1) Get short lived EEC from home MyProxy server:

$ myproxy-logon -s <my idp's myproxy host address> -o user.pem -b

2) Delegate to obtain proxy certificate:

$ grid-proxy-init -cert user.pem -key user.pem -out ./credentials.pem -rfc

3) Update netCDF configuration to pick up credentials:

CURL.VERBOSE=1
CURL.COOKIEJAR=.dods_cookies
CURL.SSL.VALIDATE=1
CURL.SSL.CERTIFICATE=<path>/credentials.pem
CURL.SSL.KEY=<path>/credentials.pem
CURL.SSL.CAPATH=<home path>.globus/certificates

Calling the netCDF client makes the underlying Curl library invocation and correctly passes the certificate chain comprising proxy certificate and EEC that issued it (grid-proxy-init step).  The OPeNDAP server and associated security middleware is correctly configured to accept proxy certificates.  I get my data back :).

Monday 24 January 2011

It's nice when it just works

Last week we deployed the full access control infrastructure with our TDS (THREDDS Data Server) part of the Data Node component we are hosting at the BADC as part of the Earth System Grid Federation (ESGF).  What's been pleasing is that we have been able to mix independent implementations together and yet combine them easily in a working system.

The ESGF in terms of software implementation is predominantly Java based but within the context of access control there is a parallel Python based 'NDG Security' implementation here.     We now have TDS deployed too but hooked up to the same system.   This follow-ups from a previous post on the authorisation infrastructure for ESG where I showed PyDAP, a Python implementation of OPeNDAP deployed with our authorisation system.  TDS is of course Java based and we run it within Tomcat fronted with a servlet based authorisation filter.   The common interface to the authorisation system is via a SAML web service callout from the filter to an Authorisation Service.   ESGF has a Java based Authorisation Service implementation but here we've deployed with a Python based one from NDG Security which shares the same interface.  Plugging in the TDS to this was simply a question of making the connection settings and adding the additional rules needed in the XACML policy.
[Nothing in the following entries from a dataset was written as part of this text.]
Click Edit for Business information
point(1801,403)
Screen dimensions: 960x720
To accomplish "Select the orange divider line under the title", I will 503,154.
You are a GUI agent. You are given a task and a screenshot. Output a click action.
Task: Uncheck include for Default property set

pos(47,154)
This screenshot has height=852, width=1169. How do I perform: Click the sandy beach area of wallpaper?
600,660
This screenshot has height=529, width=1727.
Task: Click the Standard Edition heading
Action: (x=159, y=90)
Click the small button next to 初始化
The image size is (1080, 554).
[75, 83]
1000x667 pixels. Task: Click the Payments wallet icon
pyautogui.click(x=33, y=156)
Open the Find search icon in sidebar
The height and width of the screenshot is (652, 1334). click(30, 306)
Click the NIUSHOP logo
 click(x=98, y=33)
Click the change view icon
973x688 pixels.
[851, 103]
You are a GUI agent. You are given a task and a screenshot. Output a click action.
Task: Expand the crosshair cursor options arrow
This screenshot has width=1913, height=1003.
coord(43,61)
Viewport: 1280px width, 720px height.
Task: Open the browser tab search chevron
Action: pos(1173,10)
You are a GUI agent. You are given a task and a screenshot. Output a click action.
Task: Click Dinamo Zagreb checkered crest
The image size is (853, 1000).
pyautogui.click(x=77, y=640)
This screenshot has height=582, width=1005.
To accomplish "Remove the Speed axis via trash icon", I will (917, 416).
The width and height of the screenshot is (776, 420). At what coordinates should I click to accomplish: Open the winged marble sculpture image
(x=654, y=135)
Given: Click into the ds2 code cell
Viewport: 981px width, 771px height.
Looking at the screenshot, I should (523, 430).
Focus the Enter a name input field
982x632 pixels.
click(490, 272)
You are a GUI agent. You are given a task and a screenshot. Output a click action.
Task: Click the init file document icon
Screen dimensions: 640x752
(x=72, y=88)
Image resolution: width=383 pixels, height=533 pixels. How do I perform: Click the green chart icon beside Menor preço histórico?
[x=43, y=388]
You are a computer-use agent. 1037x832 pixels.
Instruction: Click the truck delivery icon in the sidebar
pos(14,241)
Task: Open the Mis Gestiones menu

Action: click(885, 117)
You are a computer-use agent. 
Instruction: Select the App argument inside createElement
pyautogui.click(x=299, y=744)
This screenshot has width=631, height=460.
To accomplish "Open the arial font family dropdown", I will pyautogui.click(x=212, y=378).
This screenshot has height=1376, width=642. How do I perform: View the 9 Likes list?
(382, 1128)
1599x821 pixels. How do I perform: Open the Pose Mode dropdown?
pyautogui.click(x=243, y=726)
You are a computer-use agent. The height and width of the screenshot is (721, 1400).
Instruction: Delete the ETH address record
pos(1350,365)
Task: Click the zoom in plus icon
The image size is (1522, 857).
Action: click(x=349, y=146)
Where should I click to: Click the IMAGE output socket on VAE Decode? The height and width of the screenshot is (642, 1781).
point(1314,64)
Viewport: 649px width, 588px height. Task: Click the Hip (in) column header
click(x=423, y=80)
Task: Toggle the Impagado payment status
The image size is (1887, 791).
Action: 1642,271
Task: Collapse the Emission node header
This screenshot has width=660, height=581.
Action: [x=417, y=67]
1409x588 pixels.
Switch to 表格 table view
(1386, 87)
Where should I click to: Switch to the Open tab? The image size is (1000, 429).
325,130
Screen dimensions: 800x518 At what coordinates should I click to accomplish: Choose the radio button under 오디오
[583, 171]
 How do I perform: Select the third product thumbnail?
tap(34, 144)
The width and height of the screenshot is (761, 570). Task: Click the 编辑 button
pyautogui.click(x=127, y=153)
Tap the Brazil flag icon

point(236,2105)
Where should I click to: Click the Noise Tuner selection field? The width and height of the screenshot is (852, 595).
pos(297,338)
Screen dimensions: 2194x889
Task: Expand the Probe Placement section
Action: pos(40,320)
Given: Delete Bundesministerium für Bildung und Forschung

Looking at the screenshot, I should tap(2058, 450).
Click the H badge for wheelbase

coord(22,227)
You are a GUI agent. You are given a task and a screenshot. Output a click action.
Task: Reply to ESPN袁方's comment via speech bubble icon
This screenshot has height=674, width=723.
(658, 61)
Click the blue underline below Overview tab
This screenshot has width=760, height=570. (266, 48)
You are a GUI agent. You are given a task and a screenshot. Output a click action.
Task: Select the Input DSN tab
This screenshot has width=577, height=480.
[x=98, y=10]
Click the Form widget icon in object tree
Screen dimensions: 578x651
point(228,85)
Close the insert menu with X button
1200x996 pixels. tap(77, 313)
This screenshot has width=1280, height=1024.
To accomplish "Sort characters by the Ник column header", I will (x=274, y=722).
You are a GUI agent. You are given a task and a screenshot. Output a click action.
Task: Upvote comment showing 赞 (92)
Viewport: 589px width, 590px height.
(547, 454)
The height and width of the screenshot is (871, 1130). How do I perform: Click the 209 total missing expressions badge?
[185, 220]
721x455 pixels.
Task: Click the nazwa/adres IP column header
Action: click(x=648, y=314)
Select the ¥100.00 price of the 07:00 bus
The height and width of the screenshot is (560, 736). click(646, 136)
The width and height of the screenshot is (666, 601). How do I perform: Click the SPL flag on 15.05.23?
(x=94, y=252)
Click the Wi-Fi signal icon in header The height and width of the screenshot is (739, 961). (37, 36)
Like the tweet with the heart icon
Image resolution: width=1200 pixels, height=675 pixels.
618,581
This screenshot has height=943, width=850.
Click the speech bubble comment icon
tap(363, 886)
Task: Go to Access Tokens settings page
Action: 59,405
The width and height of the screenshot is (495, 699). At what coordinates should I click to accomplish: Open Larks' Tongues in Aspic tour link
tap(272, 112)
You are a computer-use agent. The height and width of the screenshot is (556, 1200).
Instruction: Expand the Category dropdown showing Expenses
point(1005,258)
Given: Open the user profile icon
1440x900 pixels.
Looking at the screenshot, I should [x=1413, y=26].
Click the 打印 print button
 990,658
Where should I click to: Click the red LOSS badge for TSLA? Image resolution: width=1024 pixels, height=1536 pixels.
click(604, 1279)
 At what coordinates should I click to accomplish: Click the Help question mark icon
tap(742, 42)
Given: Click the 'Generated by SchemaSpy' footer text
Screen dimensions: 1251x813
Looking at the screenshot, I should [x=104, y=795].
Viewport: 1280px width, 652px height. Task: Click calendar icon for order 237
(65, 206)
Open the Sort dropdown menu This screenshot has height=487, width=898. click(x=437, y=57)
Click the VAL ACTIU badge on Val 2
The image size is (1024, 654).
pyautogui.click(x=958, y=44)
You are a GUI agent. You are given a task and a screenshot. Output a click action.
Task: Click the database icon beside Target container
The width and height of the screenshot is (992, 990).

So below, a user's NetCDF (could equally be a browser) client can talk to two apps PyDAP and TDS to make OPeNDAP queries.  PyDAP is deployed with mod_wsgi / Apache.     Each service is fronted by an authorisation filter (In practice, authentication filters too but omitted here for simplicity).   The respective filters intercept requests and query the authorisation service to make an access control decision.   The Authorisation Service is itself a Python app is also running under mod_wsgi/Apache.

Within the Authorisation Service, a context handler translates the incoming SAML decision request query to XACML (yes, XACML could have been used instead between the filters and Authorisation Service) and feeds the request to the Policy Decision Point.  The PDP has a XACML policy fed to it at start-up.  When making an access decision, it can also query for additional attributes by requesting the context handler query the Policy Information Point.  The PIP can query for federation wide attributes from an Attribute Service at PCMDI.  PCMDI have a key role administering access in the federation.  The PDP makes its decision and a response is sent via the Context handler back to the filter fronting the respective app.